#### Activity
Which lines of the records contain the word "computer"? Copy each one.

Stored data

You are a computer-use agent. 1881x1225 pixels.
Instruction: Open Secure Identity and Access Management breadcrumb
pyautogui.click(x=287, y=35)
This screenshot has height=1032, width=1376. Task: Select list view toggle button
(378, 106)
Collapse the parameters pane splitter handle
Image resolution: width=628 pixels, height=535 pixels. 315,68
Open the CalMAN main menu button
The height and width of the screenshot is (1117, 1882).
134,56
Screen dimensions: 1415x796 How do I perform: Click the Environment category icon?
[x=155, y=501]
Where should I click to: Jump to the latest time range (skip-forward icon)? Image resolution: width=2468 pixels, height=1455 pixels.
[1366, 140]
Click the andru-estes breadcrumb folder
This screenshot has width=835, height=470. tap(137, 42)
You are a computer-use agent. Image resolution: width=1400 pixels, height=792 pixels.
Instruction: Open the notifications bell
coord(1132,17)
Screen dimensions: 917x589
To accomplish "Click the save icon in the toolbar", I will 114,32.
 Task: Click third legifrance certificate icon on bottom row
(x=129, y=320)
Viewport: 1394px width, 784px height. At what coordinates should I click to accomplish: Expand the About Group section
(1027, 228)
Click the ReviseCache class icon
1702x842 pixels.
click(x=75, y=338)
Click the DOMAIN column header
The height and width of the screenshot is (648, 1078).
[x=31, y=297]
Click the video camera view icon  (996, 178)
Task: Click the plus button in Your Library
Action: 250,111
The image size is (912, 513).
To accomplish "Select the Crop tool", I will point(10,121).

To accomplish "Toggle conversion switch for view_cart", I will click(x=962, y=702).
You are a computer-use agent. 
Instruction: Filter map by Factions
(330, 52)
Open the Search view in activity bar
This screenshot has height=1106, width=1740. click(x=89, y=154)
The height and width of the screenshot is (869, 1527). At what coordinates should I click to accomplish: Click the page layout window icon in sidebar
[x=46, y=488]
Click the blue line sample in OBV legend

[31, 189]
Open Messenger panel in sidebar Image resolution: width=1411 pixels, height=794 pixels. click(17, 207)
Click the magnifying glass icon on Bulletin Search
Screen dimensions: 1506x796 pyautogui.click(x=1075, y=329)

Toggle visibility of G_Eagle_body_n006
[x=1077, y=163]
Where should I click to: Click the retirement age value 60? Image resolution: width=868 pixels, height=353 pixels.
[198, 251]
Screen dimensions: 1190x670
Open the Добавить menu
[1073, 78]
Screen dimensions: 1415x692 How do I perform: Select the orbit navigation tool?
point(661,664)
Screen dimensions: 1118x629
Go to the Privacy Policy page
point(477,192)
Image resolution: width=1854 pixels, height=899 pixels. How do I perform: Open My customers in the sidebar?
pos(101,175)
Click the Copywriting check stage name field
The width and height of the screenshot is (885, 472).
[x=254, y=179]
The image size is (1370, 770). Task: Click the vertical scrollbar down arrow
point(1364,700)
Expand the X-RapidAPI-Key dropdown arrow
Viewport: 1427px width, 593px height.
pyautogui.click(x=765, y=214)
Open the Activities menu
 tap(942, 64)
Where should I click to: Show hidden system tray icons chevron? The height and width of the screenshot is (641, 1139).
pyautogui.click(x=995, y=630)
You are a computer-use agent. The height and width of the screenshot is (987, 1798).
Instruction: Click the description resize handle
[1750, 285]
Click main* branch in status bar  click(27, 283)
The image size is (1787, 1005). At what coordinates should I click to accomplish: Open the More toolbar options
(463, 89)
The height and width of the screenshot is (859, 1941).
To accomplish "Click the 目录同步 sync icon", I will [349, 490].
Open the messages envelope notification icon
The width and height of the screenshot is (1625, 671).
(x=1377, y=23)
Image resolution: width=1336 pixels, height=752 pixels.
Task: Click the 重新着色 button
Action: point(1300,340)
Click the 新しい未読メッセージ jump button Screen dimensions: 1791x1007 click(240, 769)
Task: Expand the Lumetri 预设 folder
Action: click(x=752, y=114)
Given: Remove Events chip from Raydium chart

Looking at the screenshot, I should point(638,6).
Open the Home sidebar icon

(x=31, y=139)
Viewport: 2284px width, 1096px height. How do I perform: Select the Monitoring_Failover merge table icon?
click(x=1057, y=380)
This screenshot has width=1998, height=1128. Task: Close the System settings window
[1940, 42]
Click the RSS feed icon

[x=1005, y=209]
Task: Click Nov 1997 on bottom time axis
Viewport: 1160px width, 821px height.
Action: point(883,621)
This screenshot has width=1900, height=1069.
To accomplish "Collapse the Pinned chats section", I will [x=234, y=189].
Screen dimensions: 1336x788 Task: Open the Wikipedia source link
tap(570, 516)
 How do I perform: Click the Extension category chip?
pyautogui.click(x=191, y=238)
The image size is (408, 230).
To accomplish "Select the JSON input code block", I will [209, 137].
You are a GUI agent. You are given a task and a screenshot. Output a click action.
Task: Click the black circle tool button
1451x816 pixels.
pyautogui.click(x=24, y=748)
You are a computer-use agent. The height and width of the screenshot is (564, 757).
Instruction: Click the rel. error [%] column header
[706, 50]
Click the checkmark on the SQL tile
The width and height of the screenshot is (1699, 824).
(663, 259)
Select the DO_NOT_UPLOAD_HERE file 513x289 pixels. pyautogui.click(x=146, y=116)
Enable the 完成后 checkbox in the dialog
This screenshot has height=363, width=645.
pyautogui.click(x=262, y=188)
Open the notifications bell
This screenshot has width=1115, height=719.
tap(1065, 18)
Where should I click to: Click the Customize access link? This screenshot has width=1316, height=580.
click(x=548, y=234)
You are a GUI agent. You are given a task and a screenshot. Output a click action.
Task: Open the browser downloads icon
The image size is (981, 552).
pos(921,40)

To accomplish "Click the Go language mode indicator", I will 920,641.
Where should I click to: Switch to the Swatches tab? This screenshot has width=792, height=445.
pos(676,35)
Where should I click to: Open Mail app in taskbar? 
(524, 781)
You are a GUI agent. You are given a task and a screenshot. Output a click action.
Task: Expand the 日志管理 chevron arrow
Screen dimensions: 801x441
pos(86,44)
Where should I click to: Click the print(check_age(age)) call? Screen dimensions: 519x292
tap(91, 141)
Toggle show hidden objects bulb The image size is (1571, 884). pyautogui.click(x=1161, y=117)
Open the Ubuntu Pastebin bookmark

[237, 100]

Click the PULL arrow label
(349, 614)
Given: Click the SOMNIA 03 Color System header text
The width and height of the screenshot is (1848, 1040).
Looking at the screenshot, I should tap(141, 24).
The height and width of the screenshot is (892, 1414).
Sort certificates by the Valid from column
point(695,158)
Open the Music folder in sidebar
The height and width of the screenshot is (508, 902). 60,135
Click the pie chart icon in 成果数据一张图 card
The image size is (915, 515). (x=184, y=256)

#### Solution to this problem
You are a computer-use agent. 1881x1225 pixels.
You are a computer-use agent. Image resolution: width=1400 pixels, height=792 pixels.
You are a computer-use agent. 
You are a computer-use agent. The height and width of the screenshot is (987, 1798).
You are a computer-use agent. The height and width of the screenshot is (564, 757).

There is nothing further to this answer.